Es sollte noch ein paar Tage dauern, bis dann endlich die langersehnte Nachricht kam. Das alte Klapphandy von Nokia gab ein kurzes Surren von sich, was mich augenblicklich von meiner Lektüre hochschrecken ließ.
Schon bevor ich Sherlock Holmes auf das Sofa gefeuert hatte und zur Küchentheke gesprintet war, wusste ich, dass die SMS nur von einer meiner Freundinnen stammen konnte. Niemand anderem hatte ich nach der Mobbingattackemeine neue Handynummer geben wollen und meine Eltern würden mich - genau wie Valerie - immer auf unserem Haustelefon anrufen.

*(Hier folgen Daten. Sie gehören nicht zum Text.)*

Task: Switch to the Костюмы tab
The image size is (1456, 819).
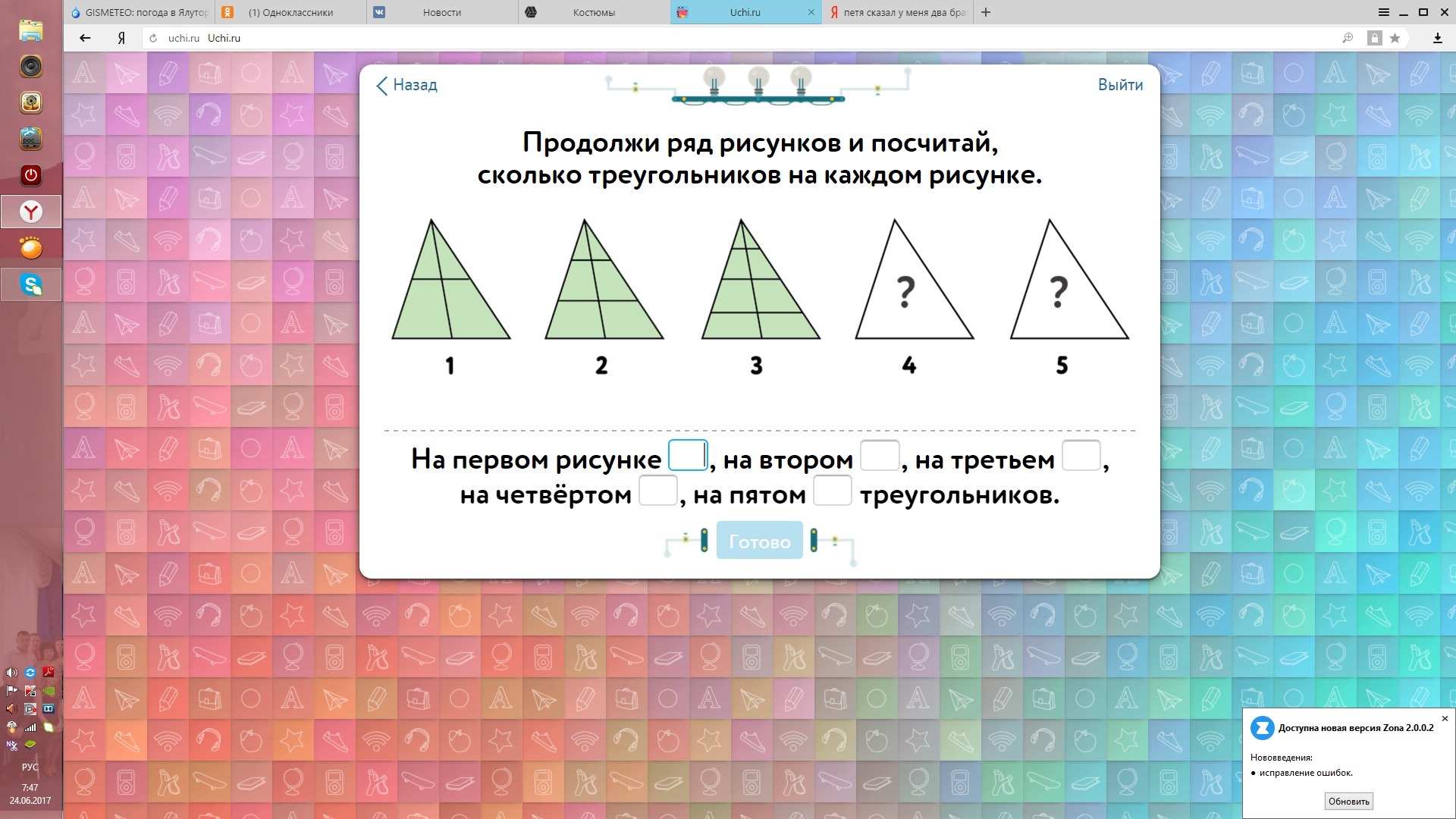Action: pyautogui.click(x=594, y=12)
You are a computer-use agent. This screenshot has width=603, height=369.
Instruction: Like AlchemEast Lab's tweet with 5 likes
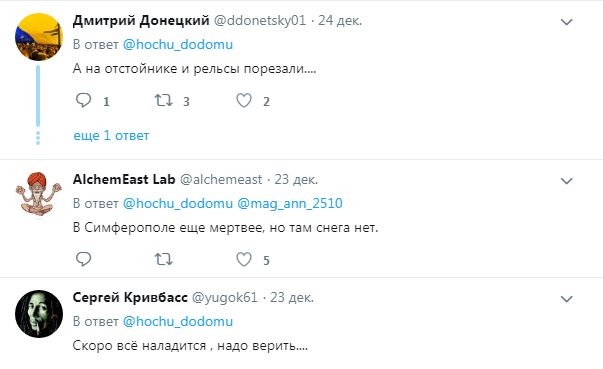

Tatsächlich leuchtete Margots Name mit einem Herz dahinter auf dem winzigen Display auf. Ich brauchte mehrere Anläufe, um die Nachricht mithilfe der knubbeligen Tasten zu öffnen, und als es dann endlich soweit war, schlug mir mein Herz vor Aufregung bis zum Hals.
Viel zu lange brauchte das alte Teil, um die SMS zu laden, ganz ungeduldig starrte ich auf das Symbol mit dem Briefumschlag. Was, wenn es nun doch etwas ganz Banales war, das mir meine beste Freundin mir mitteilen wollte?
Doch ich wurde nicht enttäuscht.
Es hat geklappt! Wir treffen uns morgen mit Nikki im Freibad. 14 Uhr.
Drei kurze Sätze. Dreizehn Wörter. So wenig Text, so viel Inhalt.
Es war kaum vorstellbar, was für gemischte Gefühle diese kurze, aber dennoch so informative, verheißungsvolle, hoffnungsschürende Nachricht in mir auslöste.
Einerseits hatte ich Angst. Ich hatte so große, unfassbare Angst, ich bekam richtig Panik bei dem Gedanken, Nikki unter gegenüber zu treten. Ganz im Gegensatz zur Victoria hasste Nikki Überraschungen, egal ob positiv oder negativ, während es für Victoria nichts besseres als eine überraschende Wendung der Ereignisse oder eine Überraschungsparty (im besten Fall für sie selber) gab. Ich erinnerte mich noch genau, wie Nikki einmal fast ausgerastet war, als wir heimlich auch ihre Großeltern zu ihrem Geburtstag eingeladen hatten, um ihr eine Freude zu bereiten. Stattdessen war sie in Tränen ausgebrochen, hatte Schweißausbrüche gekriegt und uns hysterisch aus dem Raum gescheucht. Eigentlich wollte ich mir gar nicht ausmalen, wie sie reagieren würde, wenn sie herausbekam, dass das Treffen eine Falle war.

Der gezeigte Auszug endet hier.